(Stored records)
====

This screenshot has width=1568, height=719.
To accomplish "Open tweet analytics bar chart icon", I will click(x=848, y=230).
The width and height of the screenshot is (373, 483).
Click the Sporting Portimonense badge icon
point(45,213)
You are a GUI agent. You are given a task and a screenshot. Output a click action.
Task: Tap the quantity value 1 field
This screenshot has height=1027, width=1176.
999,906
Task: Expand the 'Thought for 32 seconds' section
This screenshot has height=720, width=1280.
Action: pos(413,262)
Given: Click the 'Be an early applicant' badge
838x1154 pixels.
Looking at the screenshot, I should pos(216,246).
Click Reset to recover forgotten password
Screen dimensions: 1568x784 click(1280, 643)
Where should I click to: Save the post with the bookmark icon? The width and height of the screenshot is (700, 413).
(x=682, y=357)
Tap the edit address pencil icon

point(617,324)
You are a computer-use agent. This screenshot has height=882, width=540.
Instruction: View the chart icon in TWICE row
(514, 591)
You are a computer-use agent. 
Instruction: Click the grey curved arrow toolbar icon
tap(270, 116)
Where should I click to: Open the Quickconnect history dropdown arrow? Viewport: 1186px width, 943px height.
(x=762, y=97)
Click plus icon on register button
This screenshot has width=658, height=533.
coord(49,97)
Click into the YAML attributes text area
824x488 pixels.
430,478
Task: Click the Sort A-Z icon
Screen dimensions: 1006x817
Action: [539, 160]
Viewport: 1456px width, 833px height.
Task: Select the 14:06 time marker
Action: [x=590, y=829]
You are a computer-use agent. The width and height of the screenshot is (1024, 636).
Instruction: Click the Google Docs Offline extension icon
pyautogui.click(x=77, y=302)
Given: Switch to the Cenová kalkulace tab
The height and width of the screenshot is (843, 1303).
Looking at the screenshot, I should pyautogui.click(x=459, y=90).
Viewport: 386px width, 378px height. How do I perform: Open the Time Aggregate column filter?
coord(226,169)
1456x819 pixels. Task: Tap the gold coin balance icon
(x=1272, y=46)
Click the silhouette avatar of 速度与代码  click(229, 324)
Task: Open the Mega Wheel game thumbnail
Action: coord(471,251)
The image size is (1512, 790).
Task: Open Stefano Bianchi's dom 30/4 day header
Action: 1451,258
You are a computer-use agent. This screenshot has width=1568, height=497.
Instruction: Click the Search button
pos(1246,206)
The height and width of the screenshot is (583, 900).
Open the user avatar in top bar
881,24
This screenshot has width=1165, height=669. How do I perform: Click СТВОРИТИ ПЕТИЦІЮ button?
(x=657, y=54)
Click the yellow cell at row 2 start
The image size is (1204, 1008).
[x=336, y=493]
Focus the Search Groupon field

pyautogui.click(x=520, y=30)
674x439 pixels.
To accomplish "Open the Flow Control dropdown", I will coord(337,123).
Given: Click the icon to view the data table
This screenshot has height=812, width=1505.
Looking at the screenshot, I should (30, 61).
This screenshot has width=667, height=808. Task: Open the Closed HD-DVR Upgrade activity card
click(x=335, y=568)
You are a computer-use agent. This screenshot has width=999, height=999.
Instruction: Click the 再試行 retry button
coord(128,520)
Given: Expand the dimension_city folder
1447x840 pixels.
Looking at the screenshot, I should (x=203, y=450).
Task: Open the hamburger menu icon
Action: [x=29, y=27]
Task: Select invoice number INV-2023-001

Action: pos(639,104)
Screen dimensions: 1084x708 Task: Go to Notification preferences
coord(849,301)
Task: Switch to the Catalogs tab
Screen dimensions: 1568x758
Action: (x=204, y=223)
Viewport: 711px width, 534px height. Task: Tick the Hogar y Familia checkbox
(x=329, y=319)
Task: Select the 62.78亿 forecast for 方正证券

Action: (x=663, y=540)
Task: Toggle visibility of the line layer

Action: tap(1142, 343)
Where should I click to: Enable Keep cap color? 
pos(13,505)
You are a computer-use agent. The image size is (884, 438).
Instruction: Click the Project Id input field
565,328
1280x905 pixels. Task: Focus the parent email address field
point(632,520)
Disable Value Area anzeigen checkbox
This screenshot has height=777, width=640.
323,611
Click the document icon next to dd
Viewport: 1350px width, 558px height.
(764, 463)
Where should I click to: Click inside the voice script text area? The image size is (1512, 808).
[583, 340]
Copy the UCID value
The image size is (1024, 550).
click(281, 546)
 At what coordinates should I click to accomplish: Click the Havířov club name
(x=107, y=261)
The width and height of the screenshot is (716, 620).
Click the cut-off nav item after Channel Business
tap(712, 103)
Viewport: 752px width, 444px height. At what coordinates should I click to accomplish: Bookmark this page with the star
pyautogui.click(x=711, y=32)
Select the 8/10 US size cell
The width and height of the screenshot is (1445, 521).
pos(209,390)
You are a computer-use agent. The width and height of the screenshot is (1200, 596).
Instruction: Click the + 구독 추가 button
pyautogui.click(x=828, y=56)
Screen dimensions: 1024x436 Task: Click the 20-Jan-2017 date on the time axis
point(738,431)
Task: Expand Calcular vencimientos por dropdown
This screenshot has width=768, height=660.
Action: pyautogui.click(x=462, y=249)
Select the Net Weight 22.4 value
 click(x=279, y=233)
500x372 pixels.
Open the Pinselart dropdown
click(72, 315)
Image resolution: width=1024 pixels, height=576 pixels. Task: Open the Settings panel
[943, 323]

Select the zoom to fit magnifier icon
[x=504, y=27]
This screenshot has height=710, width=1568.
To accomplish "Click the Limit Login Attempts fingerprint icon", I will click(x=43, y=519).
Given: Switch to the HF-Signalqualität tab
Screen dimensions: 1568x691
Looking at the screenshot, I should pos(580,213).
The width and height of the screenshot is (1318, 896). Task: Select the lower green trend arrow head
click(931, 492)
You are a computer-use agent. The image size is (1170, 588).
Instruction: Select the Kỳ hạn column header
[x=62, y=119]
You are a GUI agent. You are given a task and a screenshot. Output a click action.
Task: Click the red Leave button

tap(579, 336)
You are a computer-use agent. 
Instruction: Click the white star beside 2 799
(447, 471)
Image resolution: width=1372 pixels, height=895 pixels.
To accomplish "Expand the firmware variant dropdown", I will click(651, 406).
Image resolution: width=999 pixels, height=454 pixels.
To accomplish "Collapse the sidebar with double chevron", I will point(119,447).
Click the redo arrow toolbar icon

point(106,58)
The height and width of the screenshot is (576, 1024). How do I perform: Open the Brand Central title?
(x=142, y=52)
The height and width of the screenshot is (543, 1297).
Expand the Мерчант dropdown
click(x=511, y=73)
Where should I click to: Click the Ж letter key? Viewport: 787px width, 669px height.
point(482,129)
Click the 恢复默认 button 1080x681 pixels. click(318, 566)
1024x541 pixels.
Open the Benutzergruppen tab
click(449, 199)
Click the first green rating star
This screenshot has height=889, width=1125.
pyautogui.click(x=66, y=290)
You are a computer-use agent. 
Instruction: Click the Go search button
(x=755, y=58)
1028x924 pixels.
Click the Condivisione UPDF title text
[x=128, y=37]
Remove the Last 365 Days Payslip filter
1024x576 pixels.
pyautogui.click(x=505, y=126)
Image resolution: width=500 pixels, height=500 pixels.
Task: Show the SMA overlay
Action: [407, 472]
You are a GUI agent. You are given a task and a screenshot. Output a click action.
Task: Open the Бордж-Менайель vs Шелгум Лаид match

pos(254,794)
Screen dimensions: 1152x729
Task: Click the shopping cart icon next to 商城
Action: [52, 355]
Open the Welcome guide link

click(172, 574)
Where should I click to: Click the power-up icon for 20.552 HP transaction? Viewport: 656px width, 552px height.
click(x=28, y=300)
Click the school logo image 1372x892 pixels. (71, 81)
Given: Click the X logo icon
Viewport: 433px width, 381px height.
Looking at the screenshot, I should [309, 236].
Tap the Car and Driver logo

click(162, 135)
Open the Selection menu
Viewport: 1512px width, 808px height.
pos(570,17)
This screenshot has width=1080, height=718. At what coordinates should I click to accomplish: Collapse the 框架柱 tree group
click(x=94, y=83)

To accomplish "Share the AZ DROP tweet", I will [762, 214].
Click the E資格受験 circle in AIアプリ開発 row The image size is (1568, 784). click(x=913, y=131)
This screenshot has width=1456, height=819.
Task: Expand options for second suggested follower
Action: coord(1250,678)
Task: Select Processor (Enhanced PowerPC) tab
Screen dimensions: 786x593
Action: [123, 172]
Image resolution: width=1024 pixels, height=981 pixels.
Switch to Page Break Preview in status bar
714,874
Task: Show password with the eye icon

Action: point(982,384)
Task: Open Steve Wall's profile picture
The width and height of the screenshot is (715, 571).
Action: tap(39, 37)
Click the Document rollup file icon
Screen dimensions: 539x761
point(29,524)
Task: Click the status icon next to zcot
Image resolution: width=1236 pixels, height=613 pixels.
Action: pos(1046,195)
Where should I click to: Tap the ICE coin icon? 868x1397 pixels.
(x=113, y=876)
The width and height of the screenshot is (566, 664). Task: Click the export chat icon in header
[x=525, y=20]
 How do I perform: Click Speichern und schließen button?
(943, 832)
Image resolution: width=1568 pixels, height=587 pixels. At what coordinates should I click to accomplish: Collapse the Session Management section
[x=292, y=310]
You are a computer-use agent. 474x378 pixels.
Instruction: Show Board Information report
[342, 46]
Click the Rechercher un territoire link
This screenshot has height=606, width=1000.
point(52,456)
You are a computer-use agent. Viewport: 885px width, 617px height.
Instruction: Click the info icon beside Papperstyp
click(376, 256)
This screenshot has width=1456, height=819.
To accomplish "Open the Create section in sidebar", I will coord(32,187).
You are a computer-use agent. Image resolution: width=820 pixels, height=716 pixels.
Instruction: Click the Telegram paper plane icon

====

Instructions for the task
The expected answer is every line above in which the word "tweet" appears.

Expected output
To accomplish "Open tweet analytics bar chart icon", I will click(x=848, y=230).
To accomplish "Share the AZ DROP tweet", I will [762, 214].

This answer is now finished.